• **Bereitgestellter Text**

BGH, Urteil vom 26.04.2023, Az. VIII ZR 420/21

Auch ohne besondere Vereinbarung im Mietvertrag steht dem Vermieter ein Zutritts- oder Besichtigungsrecht der Mietwohnung zu, wenn es hierfür einen konkreten sachlichen Grund gibt. Der Termin sollte mit der Mietpartei abgestimmt sein und in der Regel Montag bis einschl. Samstag zwischen 10:00 und 13:00 Uhr oder 15:00 Uhr und 18:00 Uhr liegen. Anerkannt ist zum Beispiel das Betreten, um Zählerstände von Messgeräten abzulesen, um Modernisierungsmaßnahmen bzw. Mieterhöhungen zu planen oder zur Begutachtung bei beabsichtigter Veräußerung oder Neuvermietung mit Käuferinteressenten oder Maklern.

Zum Sachverhalt:

Die Beklagte ist seit 2017 Mieterin einer Wohnung der Kläger. Der Mietvertrag enthält eine Regelung, die das Betreten der Mieträume zum Zwecke der anderweitigen Vermietung oder bei Verkauf zu verkehrsüblicher Tageszeit nach vorheriger rechtzeitiger Ankündigung an Werktagen regelt.
Die Kläger forderten die Beklagte erstmal 2019 auf, ihnen den Zutritt zu der Wohnung in Begleitung von Immobilienmaklern und Kaufinteressenten zu gestatten. Die Beklagte lehnte dies unter Verweis auf ihre schwerwiegende psychische Erkrankung ab.

Die Kläger setzten den Anspruch 2021 vor dem Amtsgericht gerichtlich durch: Der Zutritt sei den Klägern oder einer von den Klägern mit schriftlicher Bevollmächtigung ausgestatteten Person nach schriftlicher Ankündigung an einem Werktag zwischen 10:00 Uhr und 18:00 Uhr zu gewähren. Die Ankündigung soll zeitlich mindestens eine Woche vor dem Termin liegen. Das Zutrittsrecht betrifft alle Räume, sei jedoch beschränkt auf zwei Personen für die Dauer von maximal 45 Minuten.

Auf die Berufung der Beklagten hat das Landgericht nach Einholung eines psychiatrischen Sachverständigengutachtens das erstinstanzliche Urteil abgeändert und die Klage abgewiesen. Gegen dieses Urteil legten wiederum die Kläger erfolgreich Revision ein. Das Urteil der 2. Instanz wird aufgehoben und die Sache zur neuen Verhandlung an das Berufungsgericht zurückverwiesen.

• **Zu prüfende Daten**
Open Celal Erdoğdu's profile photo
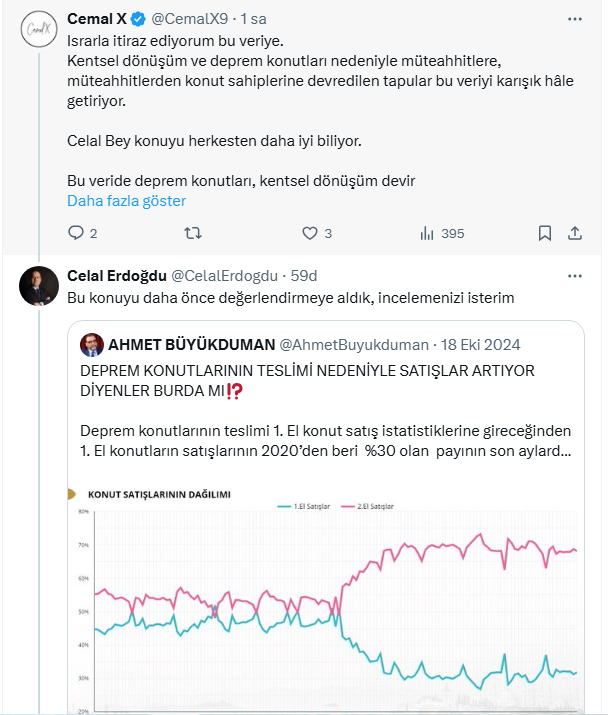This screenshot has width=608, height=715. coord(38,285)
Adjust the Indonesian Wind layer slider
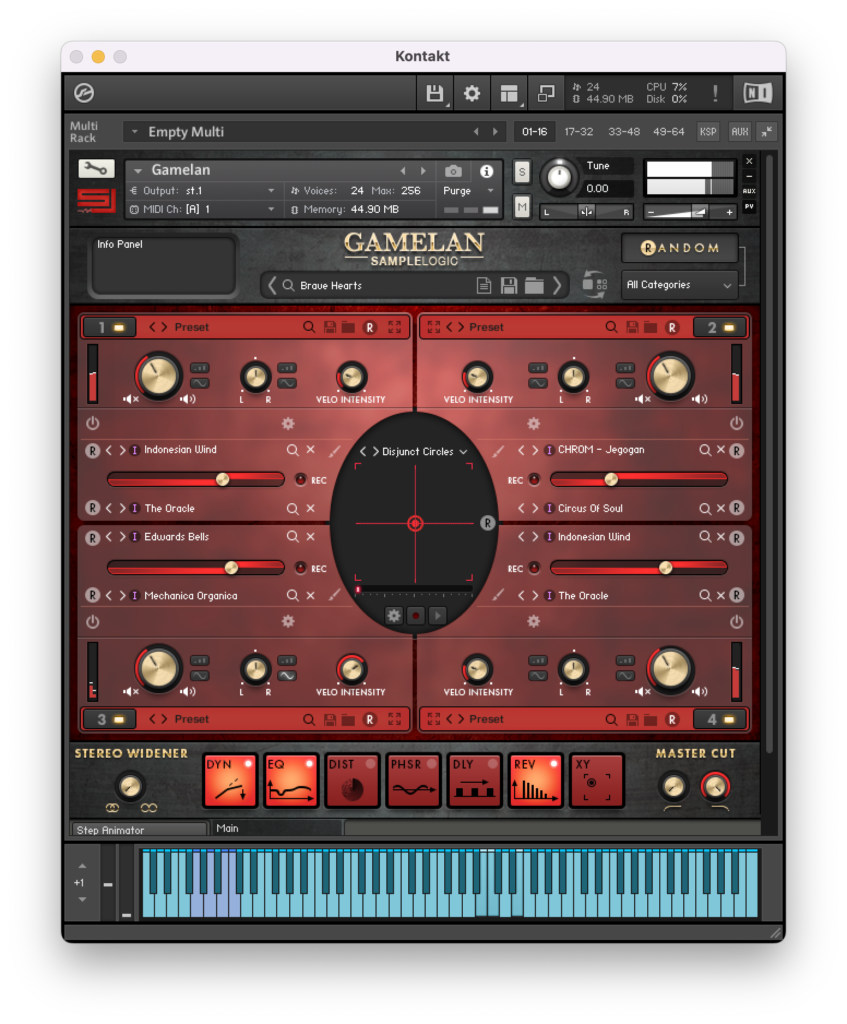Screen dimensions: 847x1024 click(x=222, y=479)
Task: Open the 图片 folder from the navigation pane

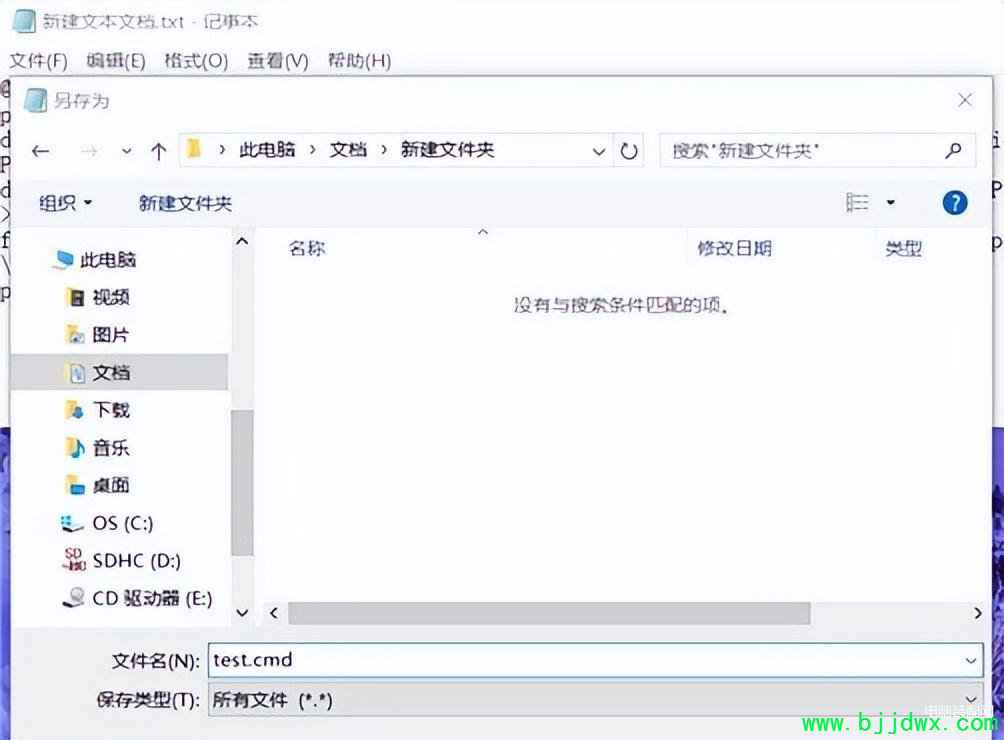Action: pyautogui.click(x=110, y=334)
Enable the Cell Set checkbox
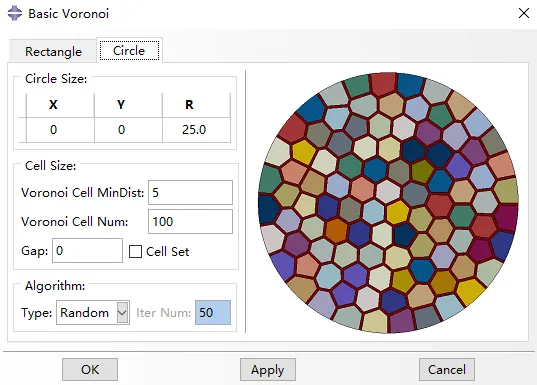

• **Ihre Aufgabe**
Beantworten Sie anhand des bereitgestellten Textes zum BGH-Urteil:
(a) Seit welchem Jahr ist die Beklagte Mieterin der Wohnung der Kläger?
(b) Auf wie viele Personen und auf welche Höchstdauer beschränkte das Amtsgericht das Zutrittsrecht?
(c) Welches Gutachten holte das Landgericht vor seiner Entscheidung ein?

• **Antwortfeld**
(a) Seit 2017.
(b) Auf zwei Personen und höchstens 45 Minuten.
(c) Ein psychiatrisches Sachverständigengutachten.